We implement appropriate technical and organizational security measures to protect your personal data, including:

• Encryption of data in transit using TLS/SSL
• Encryption of sensitive data at rest
• Secure authentication mechanisms
• Regular security assessments and updates
• Access controls limiting who can access personal data

While we strive to protect your personal data, no method of transmission over the Internet or electronic storage is 100% secure. We cannot guarantee absolute security but are committed to maintaining industry-standard protections.

10. International Data Transfers

Your information may be transferred to and processed in countries other than your country of residence. These countries may have different data protection laws. When we transfer data internationally, we implement appropriate safeguards, including standard contractual clauses approved by relevant authorities, to ensure your data remains protected.

11. Your Rights and Choices

Depending on your location, you may have the following rights regarding your personal data:

• Access: Request a copy of the personal data we hold about you.
• Correction: Request correction of inaccurate or incomplete data.
• Deletion: Request deletion of your personal data (see "Account Deletion" below).
• Portability: Request your data in a structured, machine-readable format.
• Objection: Object to processing of your personal data in certain circumstances.
• Restriction: Request restriction of processing of your personal data.
• Withdraw Consent: Withdraw consent at any time where we rely on consent to process your data.

To exercise these rights, please contact us at privacy@congra.app. We will respond to your request within 30 days.

12. Account Deletion

You can delete your account at any time. When you delete your account:

• Your profile and account information will be permanently deleted within 30 days
• Content you have shared will be removed
• Your connections and friend relationships will be removed
• Push notification tokens will be deleted immediately

How to delete your account:

1. Open the Congra app
2. Go to Settings
3. Select "Account"
4. Tap "Delete Account"
5. Confirm deletion

Alternatively, you can request account deletion by emailing privacy@congra.app from the email address associated with your account.

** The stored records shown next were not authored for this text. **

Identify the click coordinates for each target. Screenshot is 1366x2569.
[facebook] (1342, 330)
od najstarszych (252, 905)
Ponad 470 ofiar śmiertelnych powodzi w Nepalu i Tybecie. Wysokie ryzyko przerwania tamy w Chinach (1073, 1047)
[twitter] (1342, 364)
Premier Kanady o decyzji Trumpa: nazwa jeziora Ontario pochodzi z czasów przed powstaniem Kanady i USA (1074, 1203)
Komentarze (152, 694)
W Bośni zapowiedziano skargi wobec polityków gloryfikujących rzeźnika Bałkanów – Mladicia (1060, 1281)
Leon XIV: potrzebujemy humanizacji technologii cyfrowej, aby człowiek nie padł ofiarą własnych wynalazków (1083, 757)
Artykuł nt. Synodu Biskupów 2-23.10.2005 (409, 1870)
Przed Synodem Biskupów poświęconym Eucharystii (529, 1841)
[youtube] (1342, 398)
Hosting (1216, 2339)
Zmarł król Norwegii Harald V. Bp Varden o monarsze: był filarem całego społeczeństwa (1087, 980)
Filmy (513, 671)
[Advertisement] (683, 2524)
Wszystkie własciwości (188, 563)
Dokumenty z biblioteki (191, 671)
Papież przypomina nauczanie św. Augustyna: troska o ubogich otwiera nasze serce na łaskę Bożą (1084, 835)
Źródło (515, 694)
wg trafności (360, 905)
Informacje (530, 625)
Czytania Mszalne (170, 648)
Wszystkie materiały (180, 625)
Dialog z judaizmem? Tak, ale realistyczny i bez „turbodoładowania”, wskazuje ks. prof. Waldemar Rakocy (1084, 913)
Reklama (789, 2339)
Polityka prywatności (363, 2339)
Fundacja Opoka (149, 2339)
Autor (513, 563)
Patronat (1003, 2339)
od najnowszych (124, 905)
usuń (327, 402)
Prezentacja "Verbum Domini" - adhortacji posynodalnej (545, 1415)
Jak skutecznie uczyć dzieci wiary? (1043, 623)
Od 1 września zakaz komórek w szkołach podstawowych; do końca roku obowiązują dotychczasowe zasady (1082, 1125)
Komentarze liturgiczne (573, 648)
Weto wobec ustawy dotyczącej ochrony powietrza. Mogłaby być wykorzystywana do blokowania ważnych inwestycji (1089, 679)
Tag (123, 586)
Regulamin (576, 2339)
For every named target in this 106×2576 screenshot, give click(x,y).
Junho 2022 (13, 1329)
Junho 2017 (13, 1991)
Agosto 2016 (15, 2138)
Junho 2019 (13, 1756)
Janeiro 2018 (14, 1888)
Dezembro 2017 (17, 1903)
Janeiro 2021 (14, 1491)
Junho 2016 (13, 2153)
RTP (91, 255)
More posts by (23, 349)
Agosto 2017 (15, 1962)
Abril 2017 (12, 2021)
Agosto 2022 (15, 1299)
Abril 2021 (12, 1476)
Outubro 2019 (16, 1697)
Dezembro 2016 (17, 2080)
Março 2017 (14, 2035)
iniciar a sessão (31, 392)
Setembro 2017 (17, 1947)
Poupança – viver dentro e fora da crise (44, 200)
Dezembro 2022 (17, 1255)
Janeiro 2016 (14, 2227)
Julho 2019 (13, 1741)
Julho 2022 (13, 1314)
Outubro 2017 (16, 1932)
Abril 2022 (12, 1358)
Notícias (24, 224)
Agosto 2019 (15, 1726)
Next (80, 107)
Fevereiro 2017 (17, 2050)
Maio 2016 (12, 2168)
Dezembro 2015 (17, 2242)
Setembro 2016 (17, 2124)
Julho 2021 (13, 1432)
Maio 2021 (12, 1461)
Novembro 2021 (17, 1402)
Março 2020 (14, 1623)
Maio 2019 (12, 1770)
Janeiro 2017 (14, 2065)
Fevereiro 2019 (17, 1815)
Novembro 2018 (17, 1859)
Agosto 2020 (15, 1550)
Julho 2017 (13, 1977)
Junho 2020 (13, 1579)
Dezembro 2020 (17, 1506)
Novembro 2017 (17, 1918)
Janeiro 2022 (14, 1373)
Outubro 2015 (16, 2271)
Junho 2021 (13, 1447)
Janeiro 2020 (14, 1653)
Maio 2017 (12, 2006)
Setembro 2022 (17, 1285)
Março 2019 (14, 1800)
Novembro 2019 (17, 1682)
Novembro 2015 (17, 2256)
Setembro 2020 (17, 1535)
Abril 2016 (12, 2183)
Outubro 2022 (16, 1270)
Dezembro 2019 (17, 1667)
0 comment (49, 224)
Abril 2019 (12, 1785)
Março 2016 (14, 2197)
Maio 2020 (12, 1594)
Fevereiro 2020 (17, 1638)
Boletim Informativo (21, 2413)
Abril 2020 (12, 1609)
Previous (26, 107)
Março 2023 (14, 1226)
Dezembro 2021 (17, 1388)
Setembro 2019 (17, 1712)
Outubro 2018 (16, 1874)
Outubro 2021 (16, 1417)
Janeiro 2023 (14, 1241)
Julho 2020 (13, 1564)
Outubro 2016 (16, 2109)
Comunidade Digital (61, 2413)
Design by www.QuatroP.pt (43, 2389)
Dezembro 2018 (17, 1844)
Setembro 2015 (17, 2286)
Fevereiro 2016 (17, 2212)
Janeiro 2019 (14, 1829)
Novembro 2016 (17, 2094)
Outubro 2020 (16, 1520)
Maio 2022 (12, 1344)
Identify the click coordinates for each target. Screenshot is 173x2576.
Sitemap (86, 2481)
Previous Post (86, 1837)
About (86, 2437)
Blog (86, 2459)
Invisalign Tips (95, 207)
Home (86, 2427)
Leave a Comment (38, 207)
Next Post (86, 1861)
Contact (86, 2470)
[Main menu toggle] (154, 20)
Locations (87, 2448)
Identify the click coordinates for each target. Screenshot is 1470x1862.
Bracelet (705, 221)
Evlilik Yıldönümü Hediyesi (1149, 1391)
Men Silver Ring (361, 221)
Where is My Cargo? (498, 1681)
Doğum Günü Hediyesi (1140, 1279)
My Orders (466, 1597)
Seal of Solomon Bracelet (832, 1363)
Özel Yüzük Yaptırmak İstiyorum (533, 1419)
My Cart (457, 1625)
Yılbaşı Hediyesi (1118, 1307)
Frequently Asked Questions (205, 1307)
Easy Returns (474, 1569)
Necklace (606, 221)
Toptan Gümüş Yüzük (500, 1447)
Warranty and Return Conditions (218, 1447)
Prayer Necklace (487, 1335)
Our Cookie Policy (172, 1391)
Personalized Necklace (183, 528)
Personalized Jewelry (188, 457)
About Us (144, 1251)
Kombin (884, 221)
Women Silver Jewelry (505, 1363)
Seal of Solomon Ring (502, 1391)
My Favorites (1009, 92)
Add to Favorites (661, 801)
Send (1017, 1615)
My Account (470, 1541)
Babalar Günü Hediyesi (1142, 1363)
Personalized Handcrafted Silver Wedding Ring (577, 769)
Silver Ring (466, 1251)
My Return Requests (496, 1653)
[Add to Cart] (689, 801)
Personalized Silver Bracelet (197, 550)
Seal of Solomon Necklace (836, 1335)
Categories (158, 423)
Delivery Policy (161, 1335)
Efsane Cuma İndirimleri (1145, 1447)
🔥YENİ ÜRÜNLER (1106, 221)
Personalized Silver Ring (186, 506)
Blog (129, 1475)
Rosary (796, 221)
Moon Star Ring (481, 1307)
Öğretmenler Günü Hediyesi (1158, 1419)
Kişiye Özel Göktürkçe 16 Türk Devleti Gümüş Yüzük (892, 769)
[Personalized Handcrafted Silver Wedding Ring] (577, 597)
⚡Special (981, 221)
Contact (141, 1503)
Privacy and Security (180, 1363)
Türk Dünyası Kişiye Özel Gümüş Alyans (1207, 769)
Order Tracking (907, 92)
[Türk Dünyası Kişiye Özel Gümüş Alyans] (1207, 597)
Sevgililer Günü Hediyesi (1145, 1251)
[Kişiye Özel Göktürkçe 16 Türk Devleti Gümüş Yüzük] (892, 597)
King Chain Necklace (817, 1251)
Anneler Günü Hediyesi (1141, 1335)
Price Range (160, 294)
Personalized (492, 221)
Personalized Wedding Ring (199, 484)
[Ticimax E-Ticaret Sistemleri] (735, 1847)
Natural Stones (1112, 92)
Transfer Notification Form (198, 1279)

13. California Privacy Rights (CCPA)

If you are a California resident, you have additional rights under the California Consumer Privacy Act (CCPA):

• Right to Know: You can request information about the categories and specific pieces of personal information we have collected about you.
• Right to Delete: You can request deletion of your personal information, subject to certain exceptions.
• Right to Non-Discrimination: We will not discriminate against you for exercising your privacy rights.
• Right to Opt-Out of Sale: We do not sell personal information, so this right does not apply.

To exercise your California privacy rights, contact us at privacy@congra.app.

14. Children's Privacy

Our App is not intended for children under the age of 13 (or 16 in the EEA). We do not knowingly collect personal information from children under these ages.

If you are a parent or guardian and believe your child has provided us with personal information without your consent, please contact us immediately at privacy@congra.app. We will take steps to delete such information from our systems.

15. Push Notifications

With your permission, we may send push notifications to your device. You can manage or disable push notifications at any time:

• iOS: Go to Settings → Notifications → Congra
• Android: Go to Settings → Apps → Congra → Notifications

Disabling push notifications will not affect core app functionality.

16. Changes to This Privacy Policy

We may update this Privacy Policy from time to time. When we make material changes, we will notify you by updating the "Last updated" date at the top of this policy and, where appropriate, provide additional notice (such as an in-app notification or email). We encourage you to review this policy periodically to stay informed about how we protect your information.

17. Contact Us

If you have any questions, concerns, or requests regarding this Privacy Policy or our data practices, please contact us:

If you are located in the EEA and believe we have not adequately addressed your concerns, you have the right to lodge a complaint with your local data protection supervisory authority.